**SELECTED PASSAGE**
::::
Opinion
Civil No. 1:19-cv-395
03-26-2020
MEMORANDUM
Before the court is Magistrate Judge Carlson's Report & Recommendation ("R&R") regarding the Motion for Summary Judgment filed by Defendants Pennsylvania Liquor Control Board, Thomas W. Wolf, Timothy Holden, Michael Newsome, and Anna Marie Kiehl, in their official capacities ("Commonwealth Defendants"). (Doc. 64.) For the reasons outlined below, the court will adopt the R&R in part and decline to adopt it in part.
I. BACKGROUND
The R&R recommends the court grant the Commonwealth Defendants' motion in two ways. First, Judge Carlson recommends Plaintiff's requests for injunctive relief against the Commonwealth Defendants be dismissed as moot because he has already been given the injunctive relief he sought—removal from United Food and Commercial Workers Local 1776 ("the Union"). Second, Judge Carlson recommends Plaintiff's request for damages against the Commonwealth Defendants be dismissed on the basis of sovereign immunity. Plaintiff has raised multiple objections to the R&R in which he primarily argues that the R&R misconstrues his causes of actions and the remedies he seeks. As such, before addressing the individual objections, the court will carefully examine Plaintiff's causes of action.
::::
**MATERIAL FOR THIS EXERCISE**
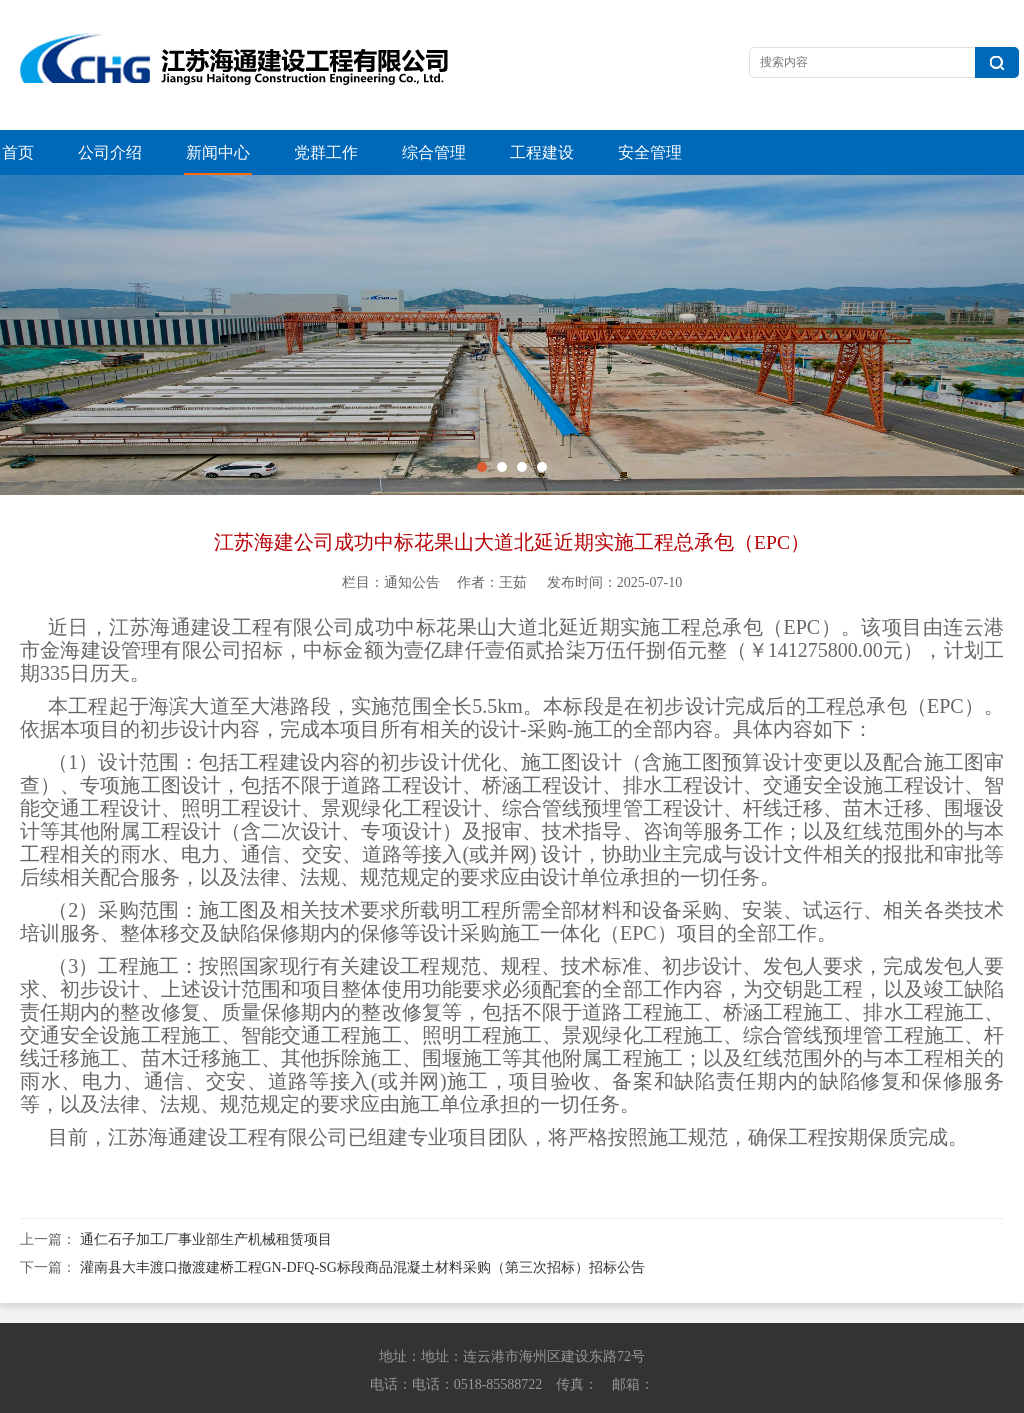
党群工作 (326, 152)
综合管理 (434, 152)
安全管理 (650, 152)
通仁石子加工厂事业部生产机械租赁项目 (206, 1194)
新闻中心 (218, 152)
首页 (18, 152)
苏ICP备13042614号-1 (796, 1393)
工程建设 (542, 152)
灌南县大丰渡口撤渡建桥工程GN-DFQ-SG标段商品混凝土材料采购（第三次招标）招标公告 (362, 1222)
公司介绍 (110, 152)
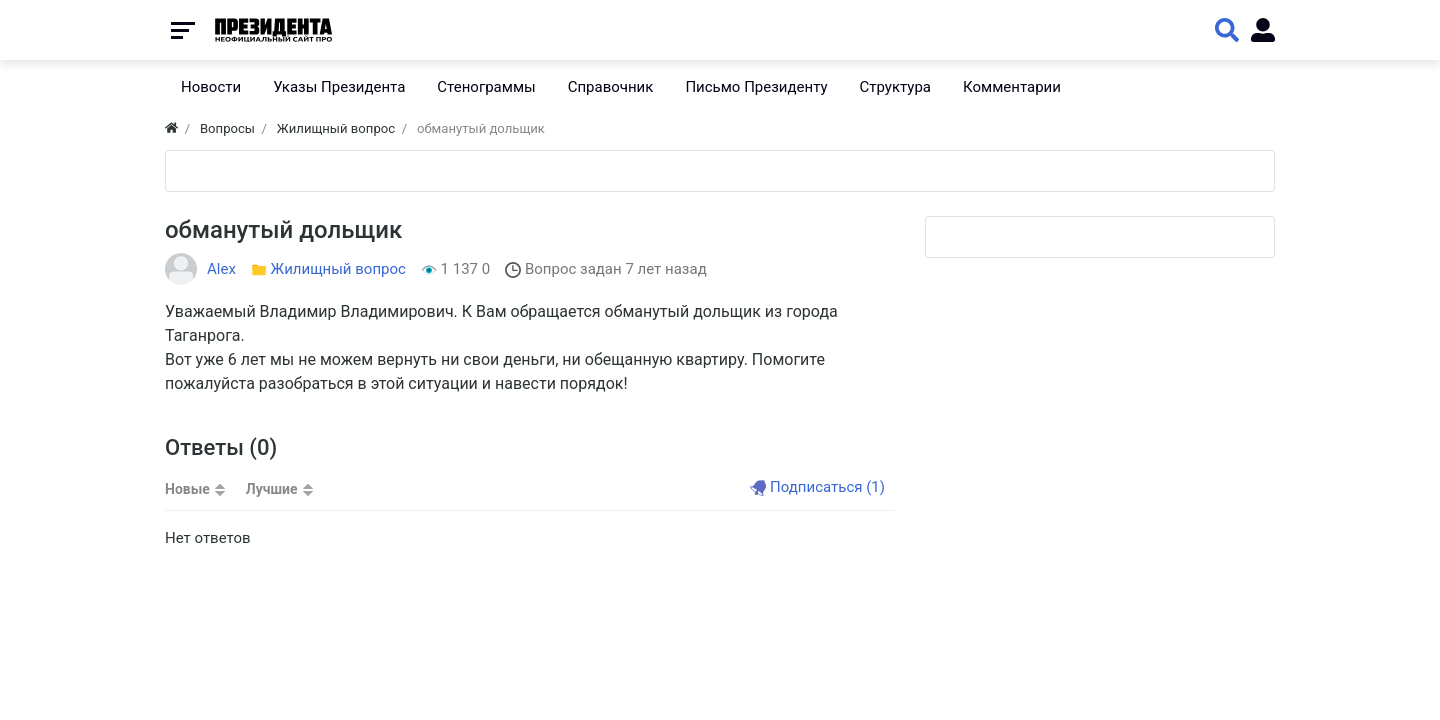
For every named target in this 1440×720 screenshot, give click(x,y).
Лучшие (272, 489)
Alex (221, 269)
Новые (187, 489)
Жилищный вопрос (338, 269)
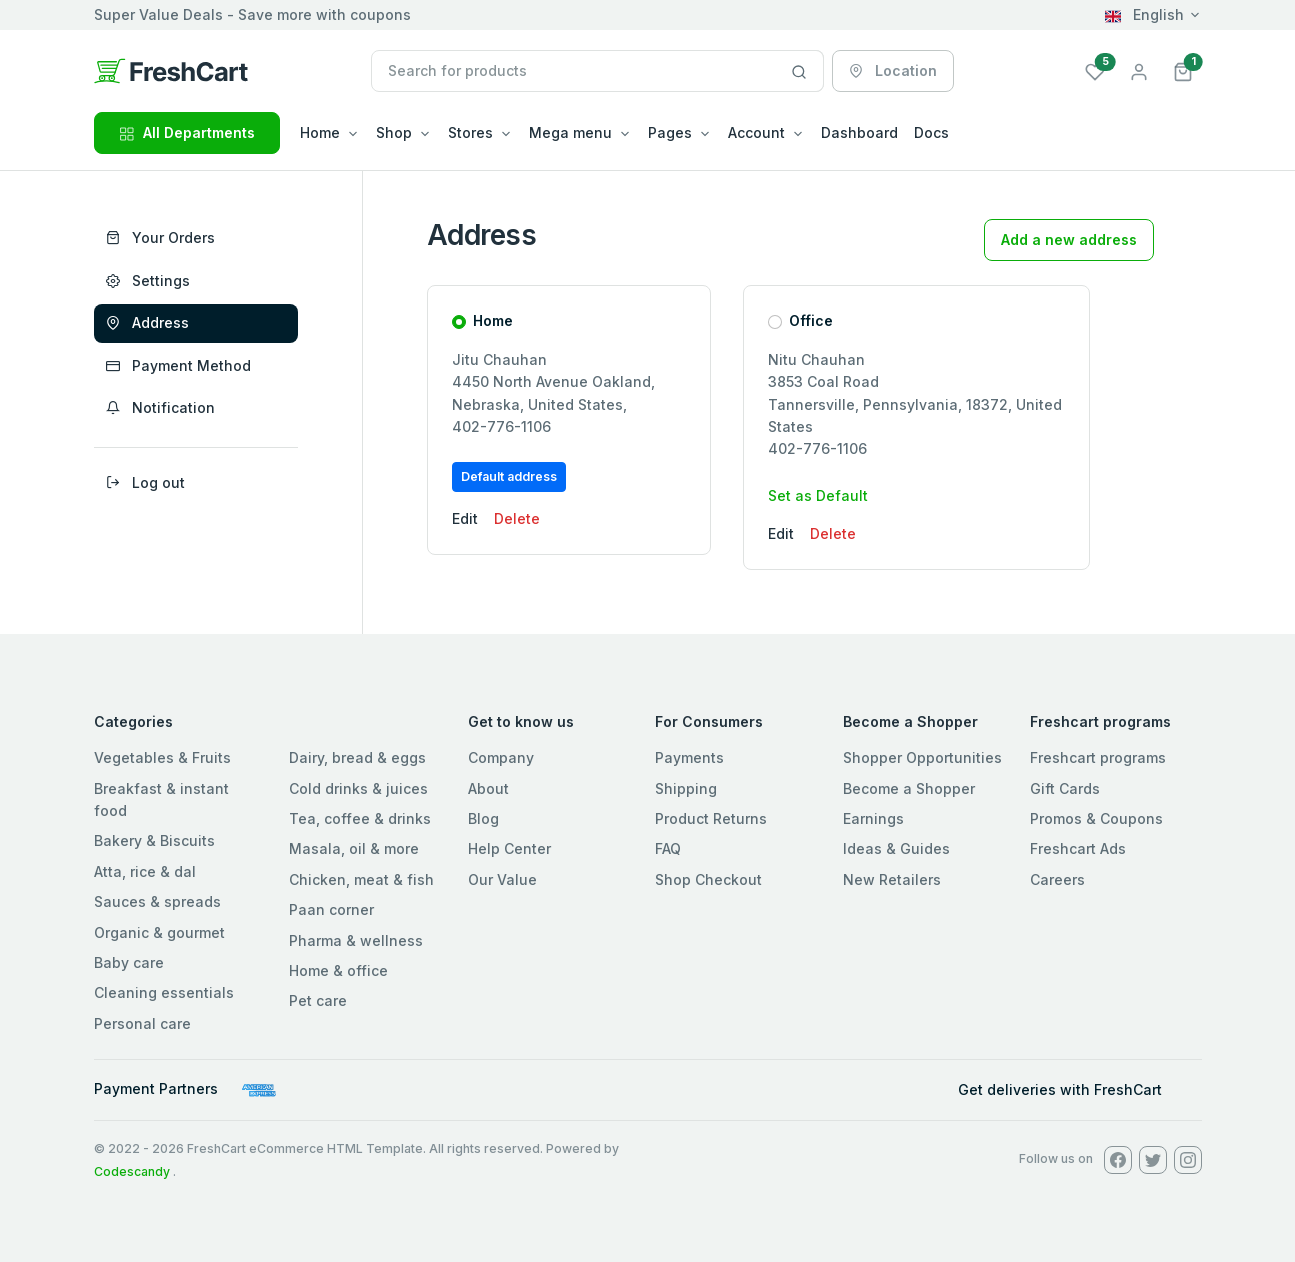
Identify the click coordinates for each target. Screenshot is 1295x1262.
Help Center (509, 848)
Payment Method (178, 365)
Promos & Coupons (1096, 818)
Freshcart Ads (1078, 848)
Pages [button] (670, 132)
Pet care (318, 1000)
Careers (1057, 879)
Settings (148, 280)
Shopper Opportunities (922, 757)
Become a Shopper (909, 788)
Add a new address (1069, 239)
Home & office (338, 970)
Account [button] (756, 132)
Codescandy (132, 1171)
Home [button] (320, 132)
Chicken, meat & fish (361, 879)
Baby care (129, 962)
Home (493, 320)
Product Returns (711, 818)
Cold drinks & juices (358, 788)
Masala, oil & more (354, 848)
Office (811, 320)
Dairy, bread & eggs (357, 757)
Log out (145, 482)
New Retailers (892, 879)
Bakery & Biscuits (154, 840)
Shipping (686, 788)
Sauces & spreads (157, 901)
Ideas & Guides (896, 848)
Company (501, 757)
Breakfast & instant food (161, 799)
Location (893, 70)
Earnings (873, 818)
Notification (160, 407)
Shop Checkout (708, 879)
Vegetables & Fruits (162, 757)
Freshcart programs (1098, 757)
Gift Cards (1065, 788)
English (1144, 14)
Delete (517, 518)
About (488, 788)
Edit (465, 518)
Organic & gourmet (159, 932)
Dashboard (859, 132)
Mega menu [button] (570, 132)
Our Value (502, 879)
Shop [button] (394, 132)
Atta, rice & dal (145, 871)
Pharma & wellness (356, 940)
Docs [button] (931, 132)
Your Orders (160, 237)
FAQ (668, 848)
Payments (689, 757)
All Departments (187, 132)
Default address (509, 476)
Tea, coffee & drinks (360, 818)
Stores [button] (470, 132)
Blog (483, 818)
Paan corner (331, 909)
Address (147, 322)
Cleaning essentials (164, 992)
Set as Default (818, 495)
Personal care (142, 1023)
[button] (1183, 70)
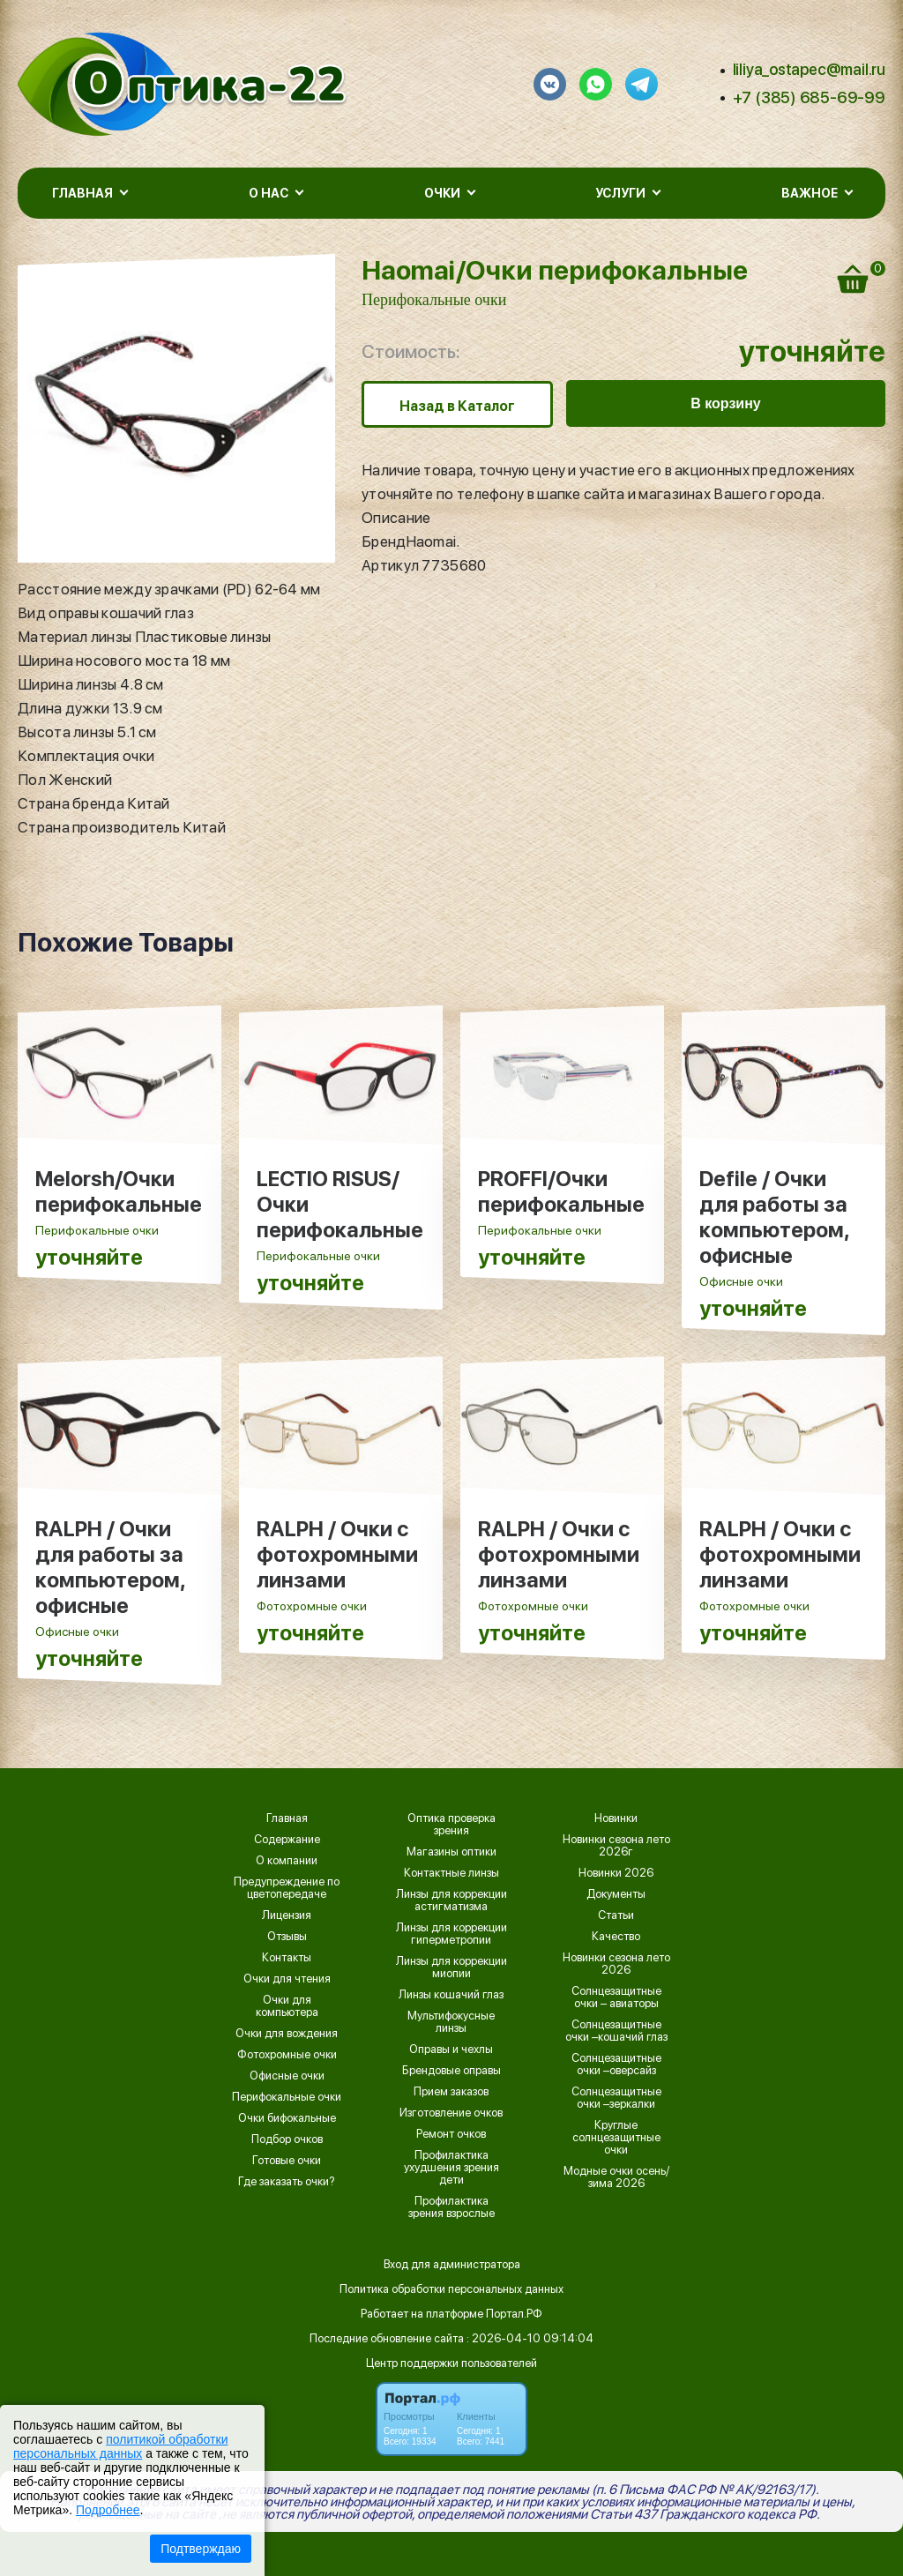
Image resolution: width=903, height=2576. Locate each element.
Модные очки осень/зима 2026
::::
**THINGS TO DO**
[1] Output the court memorandum from "I. BACKGROUND" to "causes of action." verbatim.
[2] Return the rows verbatim, from the start of the rows to the line with "Жилищный вопрос (338, 269)". Leave out the pictures.
The court memorandum has no connection to the rows.

**OUTPUTS**
[1]
I. BACKGROUND
The R&R recommends the court grant the Commonwealth Defendants' motion in two ways. First, Judge Carlson recommends Plaintiff's requests for injunctive relief against the Commonwealth Defendants be dismissed as moot because he has already been given the injunctive relief he sought—removal from United Food and Commercial Workers Local 1776 ("the Union"). Second, Judge Carlson recommends Plaintiff's request for damages against the Commonwealth Defendants be dismissed on the basis of sovereign immunity. Plaintiff has raised multiple objections to the R&R in which he primarily argues that the R&R misconstrues his causes of actions and the remedies he seeks. As such, before addressing the individual objections, the court will carefully examine Plaintiff's causes of action.

[2]
党群工作 (326, 152)
综合管理 (434, 152)
安全管理 (650, 152)
通仁石子加工厂事业部生产机械租赁项目 (206, 1194)
新闻中心 (218, 152)
首页 (18, 152)
苏ICP备13042614号-1 (796, 1393)
工程建设 (542, 152)
灌南县大丰渡口撤渡建桥工程GN-DFQ-SG标段商品混凝土材料采购（第三次招标）招标公告 (362, 1222)
公司介绍 (110, 152)
For every named target in this 1440×720 screenshot, give click(x,y).
Лучшие (272, 489)
Alex (221, 269)
Новые (187, 489)
Жилищный вопрос (338, 269)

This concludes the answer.